Friday, March 08 - 5:00PM to 5:45PM
Hope Ballroom

The conversation between Ruddy Roye and Lauri Lyons will explore their views on the myths of photography the American Dream as well as their individual practices, thought-leadership, activism, and entrepreneurship. Their national and international perspectives as citizens of Jamaica and the United States will be of great significance in light of current discussions and debates about American identity, immigration, and whom gets to be American. 


Lauri Lyons, Flag International


Flag International is an investigation of American culture, politics, and nation branding. Since 1995 Lauri Lyons has traveled the world photographing and interviewing people with the American flag. The Flag series reveals what is beneath the surface of the American dream, by looking beyond stereotypes and into the minds of ordinary citizens within the United States and abroad. Their feelings about America not only tells us the reality of what America is but also what it may become. Through each person's photographs, interviews, and hand-written statements about America, you become aware of the beauty, inequity and hope that has created the American cultural fabric before and after 9/11. The intention of the Flag series is to inspire an authentic dialogue about cultural understanding within a global framework. Cultural understanding is not only how a person or a nation views itself, but also how the world views you.


Ruddy Roye, When Life is a Protest


Hands held up—the universal gesture of helplessness. Raised hands declaring I surrender, I am at your mercy. Palms facing outward to announce I am vulnerable. And, of course: I comply.
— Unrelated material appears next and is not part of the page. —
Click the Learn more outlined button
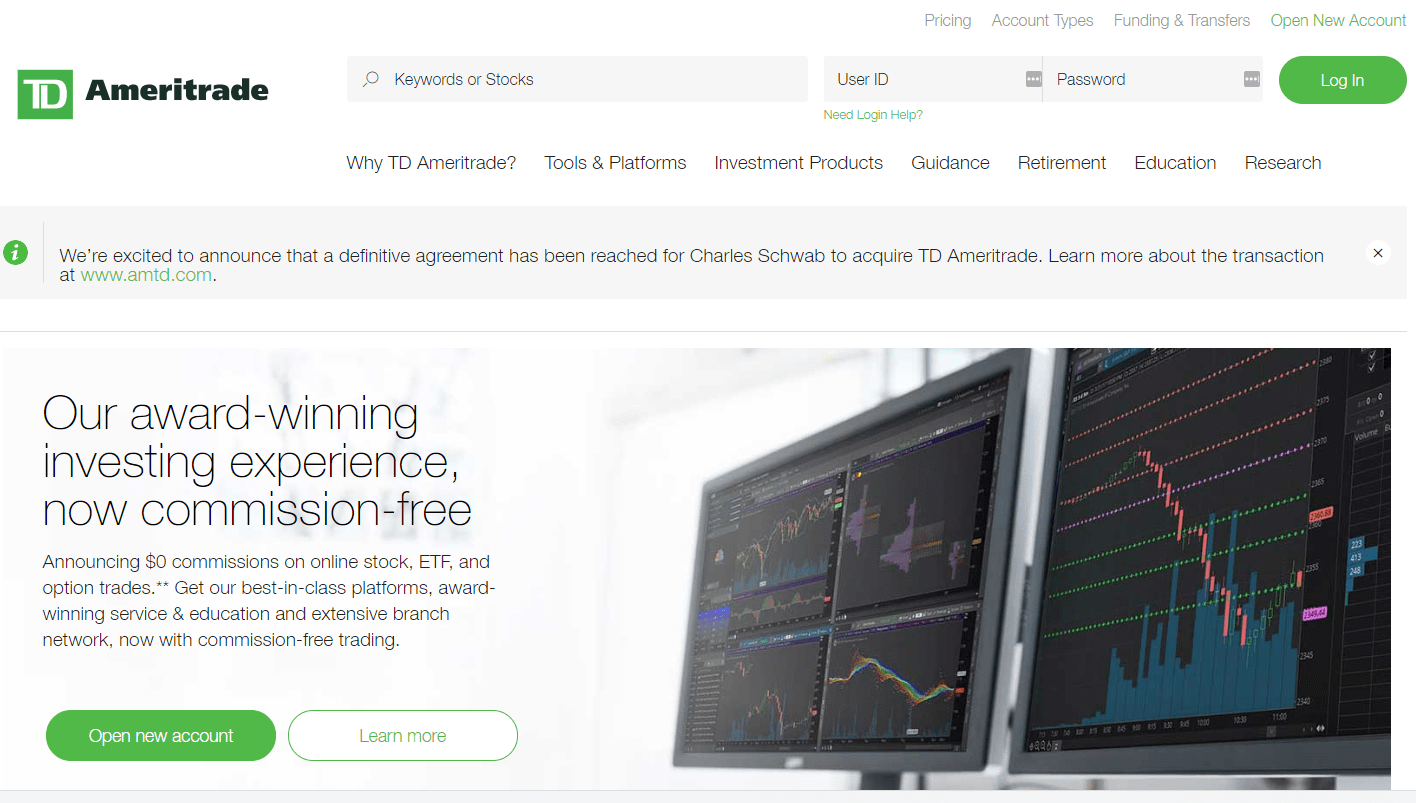 [x=402, y=736]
A body hoping to avoid harm—or, God forbid, become a statistic—takes on a pose to show that it's no threat; hands are in the air to placate—plead, even. If not a sign of innocence, it's an appeal to be treated as an innocent. But in the Summer of 2014, after the shooting of Michael Brown in Ferguson, Missouri, this simple gesture was transformed into a symbol of protest, of determination, of defiance. Hands now ascend to assert dignity. They are no longer merely lifted in limbo, awaiting some sort of pardon, but instead demand recognition, justice, peace.
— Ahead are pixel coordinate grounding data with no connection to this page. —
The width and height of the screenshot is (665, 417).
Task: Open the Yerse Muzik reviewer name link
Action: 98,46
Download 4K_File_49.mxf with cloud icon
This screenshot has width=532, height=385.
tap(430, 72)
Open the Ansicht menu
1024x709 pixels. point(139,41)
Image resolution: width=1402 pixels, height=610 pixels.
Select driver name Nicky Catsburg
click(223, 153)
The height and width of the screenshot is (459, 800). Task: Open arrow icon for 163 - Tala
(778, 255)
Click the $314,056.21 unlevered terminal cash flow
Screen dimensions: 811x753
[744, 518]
People's attempts to wrench dignity from indignity is squarely in my gaze. I am trying to use the camera to draw us into presences and meanings that are abundantly in plain view but frequently hidden in our blind spots. I focus on lives in public—the world beyond the front door, where many with black skin who step outside have to calibrate their fear to other people's fear of them. I try to document the mundane aspects of daily life and reveal them to be anything but mundane; in my photographs, people constantly negotiate what it means to have dignity in the face of innumerable forces arrayed against this basic human quality—thus the title of his ongoing project: "When Living Is A Protest." I see them, those fathers and sons and mothers and daughters and grandmothers and neighbors and strangers who insist that their lives are no less valuable because of the mere fact of their blackness. I have learnt to pay attention to them, those communities vying not to be erased. I open up my lens to looks at them with warmth and directness—in the photos, dignified faces stare straight at me and at us, and I look back, we, us at them—and I implore the rest of the world to see it too.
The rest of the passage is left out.